##### Record excerpts #####

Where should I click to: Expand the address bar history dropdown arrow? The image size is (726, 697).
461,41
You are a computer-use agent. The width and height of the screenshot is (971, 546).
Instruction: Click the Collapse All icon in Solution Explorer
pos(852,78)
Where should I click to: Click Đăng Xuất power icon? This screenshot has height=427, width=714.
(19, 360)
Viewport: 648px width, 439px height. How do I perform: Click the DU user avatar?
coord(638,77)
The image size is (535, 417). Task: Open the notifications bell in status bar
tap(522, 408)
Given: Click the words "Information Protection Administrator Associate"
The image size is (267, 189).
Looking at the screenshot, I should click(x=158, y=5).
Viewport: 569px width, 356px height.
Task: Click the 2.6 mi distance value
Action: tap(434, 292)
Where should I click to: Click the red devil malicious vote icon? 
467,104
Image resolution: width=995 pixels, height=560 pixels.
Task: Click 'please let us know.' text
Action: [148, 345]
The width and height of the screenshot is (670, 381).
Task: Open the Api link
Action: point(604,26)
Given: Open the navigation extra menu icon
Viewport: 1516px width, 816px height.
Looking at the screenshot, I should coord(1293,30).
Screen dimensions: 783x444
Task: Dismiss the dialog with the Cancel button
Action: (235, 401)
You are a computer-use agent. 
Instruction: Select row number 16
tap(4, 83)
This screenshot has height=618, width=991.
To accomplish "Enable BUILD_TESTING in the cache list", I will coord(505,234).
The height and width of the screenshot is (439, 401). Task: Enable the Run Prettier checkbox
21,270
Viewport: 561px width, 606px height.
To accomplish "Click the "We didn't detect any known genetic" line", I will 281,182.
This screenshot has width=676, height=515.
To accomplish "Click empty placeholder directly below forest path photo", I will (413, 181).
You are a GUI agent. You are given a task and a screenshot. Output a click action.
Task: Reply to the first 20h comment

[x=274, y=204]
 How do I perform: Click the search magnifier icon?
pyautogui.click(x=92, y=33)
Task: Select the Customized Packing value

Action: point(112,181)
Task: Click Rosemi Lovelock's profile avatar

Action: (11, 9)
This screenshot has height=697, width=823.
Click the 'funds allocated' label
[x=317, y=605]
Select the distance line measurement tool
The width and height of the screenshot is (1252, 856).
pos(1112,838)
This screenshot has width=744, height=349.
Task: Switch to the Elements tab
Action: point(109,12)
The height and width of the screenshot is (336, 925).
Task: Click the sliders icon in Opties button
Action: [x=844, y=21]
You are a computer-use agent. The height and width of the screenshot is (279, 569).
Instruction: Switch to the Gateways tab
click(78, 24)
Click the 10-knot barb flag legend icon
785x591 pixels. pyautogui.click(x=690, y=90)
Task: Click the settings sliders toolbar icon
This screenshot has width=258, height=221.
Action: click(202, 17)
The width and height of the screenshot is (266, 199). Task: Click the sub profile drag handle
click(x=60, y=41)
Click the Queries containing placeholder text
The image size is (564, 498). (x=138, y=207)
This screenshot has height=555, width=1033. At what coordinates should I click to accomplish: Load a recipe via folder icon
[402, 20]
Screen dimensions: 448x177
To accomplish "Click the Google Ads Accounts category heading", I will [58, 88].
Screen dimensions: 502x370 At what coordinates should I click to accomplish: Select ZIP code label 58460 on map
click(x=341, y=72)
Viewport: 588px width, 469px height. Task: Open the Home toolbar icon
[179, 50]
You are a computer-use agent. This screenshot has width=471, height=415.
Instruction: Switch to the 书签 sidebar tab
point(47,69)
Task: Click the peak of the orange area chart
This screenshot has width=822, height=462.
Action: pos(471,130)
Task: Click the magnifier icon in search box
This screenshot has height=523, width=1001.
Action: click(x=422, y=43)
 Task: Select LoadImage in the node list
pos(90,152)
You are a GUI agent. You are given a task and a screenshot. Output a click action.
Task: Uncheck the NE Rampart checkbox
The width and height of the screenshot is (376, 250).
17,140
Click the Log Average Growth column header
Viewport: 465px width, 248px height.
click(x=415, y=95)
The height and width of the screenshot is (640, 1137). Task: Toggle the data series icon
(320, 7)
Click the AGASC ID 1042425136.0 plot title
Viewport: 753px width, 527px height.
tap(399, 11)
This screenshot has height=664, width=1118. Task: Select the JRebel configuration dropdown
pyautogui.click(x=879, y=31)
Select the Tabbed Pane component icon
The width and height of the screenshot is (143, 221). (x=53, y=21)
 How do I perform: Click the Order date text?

#####

→ What is needed:
Look above for the line containing "This screenshot has height=697, width=823.". Output from there through the line containing "You are a computer-use agent. The height", exactly and inclusively.

→ Written response:
This screenshot has height=697, width=823.
Click the 'funds allocated' label
[x=317, y=605]
Select the distance line measurement tool
The width and height of the screenshot is (1252, 856).
pos(1112,838)
This screenshot has width=744, height=349.
Task: Switch to the Elements tab
Action: point(109,12)
The height and width of the screenshot is (336, 925).
Task: Click the sliders icon in Opties button
Action: [x=844, y=21]
You are a computer-use agent. The height and width of the screenshot is (279, 569).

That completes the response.